◆ **WHAT YOU ARE ASKED TO DO**
For the material below, return exactly the lines starting at the one holding "Instruction: Focus the" and ending at the one holding "This screenshot has width=887, height=723.", counting both as part of the range.

◆ **SOURCE DATA**
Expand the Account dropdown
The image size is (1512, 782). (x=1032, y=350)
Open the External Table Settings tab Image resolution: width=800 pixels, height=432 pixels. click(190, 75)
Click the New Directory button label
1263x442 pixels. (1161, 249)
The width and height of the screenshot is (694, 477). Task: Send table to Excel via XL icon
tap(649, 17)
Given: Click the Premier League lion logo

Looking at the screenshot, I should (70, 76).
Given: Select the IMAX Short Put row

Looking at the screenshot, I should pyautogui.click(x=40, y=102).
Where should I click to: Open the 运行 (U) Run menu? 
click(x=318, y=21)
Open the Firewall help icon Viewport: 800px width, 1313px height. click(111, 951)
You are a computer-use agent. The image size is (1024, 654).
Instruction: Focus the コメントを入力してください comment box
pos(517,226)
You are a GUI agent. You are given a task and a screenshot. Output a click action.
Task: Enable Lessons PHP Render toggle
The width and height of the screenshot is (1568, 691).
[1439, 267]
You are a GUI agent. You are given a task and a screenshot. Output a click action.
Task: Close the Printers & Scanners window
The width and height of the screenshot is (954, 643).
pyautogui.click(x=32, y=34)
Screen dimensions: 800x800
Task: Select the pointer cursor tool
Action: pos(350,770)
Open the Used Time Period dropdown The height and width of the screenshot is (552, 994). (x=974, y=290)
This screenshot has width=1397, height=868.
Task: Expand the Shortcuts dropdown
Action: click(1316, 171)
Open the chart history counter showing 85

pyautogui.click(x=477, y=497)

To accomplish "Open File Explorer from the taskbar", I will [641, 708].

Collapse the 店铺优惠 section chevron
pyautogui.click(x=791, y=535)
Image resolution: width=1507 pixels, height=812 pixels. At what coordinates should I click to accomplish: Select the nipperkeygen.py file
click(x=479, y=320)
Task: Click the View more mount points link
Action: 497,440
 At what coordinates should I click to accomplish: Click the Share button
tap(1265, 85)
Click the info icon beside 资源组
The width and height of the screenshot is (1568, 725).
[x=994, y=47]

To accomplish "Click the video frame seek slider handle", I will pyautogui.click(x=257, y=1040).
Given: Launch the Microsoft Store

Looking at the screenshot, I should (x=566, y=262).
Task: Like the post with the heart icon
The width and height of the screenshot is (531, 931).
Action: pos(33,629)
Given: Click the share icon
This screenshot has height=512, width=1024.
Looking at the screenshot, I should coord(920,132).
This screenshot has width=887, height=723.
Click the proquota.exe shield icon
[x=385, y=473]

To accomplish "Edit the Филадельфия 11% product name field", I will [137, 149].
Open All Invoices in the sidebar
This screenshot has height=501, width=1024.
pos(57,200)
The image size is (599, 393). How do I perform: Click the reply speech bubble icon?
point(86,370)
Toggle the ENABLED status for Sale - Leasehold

◆ **RESULT**
Instruction: Focus the コメントを入力してください comment box
pos(517,226)
You are a GUI agent. You are given a task and a screenshot. Output a click action.
Task: Enable Lessons PHP Render toggle
The width and height of the screenshot is (1568, 691).
[1439, 267]
You are a GUI agent. You are given a task and a screenshot. Output a click action.
Task: Close the Printers & Scanners window
The width and height of the screenshot is (954, 643).
pyautogui.click(x=32, y=34)
Screen dimensions: 800x800
Task: Select the pointer cursor tool
Action: pos(350,770)
Open the Used Time Period dropdown The height and width of the screenshot is (552, 994). (x=974, y=290)
This screenshot has width=1397, height=868.
Task: Expand the Shortcuts dropdown
Action: click(1316, 171)
Open the chart history counter showing 85

pyautogui.click(x=477, y=497)

To accomplish "Open File Explorer from the taskbar", I will [641, 708].

Collapse the 店铺优惠 section chevron
pyautogui.click(x=791, y=535)
Image resolution: width=1507 pixels, height=812 pixels. At what coordinates should I click to accomplish: Select the nipperkeygen.py file
click(x=479, y=320)
Task: Click the View more mount points link
Action: 497,440
 At what coordinates should I click to accomplish: Click the Share button
tap(1265, 85)
Click the info icon beside 资源组
The width and height of the screenshot is (1568, 725).
[x=994, y=47]

To accomplish "Click the video frame seek slider handle", I will pyautogui.click(x=257, y=1040).
Given: Launch the Microsoft Store

Looking at the screenshot, I should (x=566, y=262).
Task: Like the post with the heart icon
The width and height of the screenshot is (531, 931).
Action: pos(33,629)
Given: Click the share icon
This screenshot has height=512, width=1024.
Looking at the screenshot, I should coord(920,132).
This screenshot has width=887, height=723.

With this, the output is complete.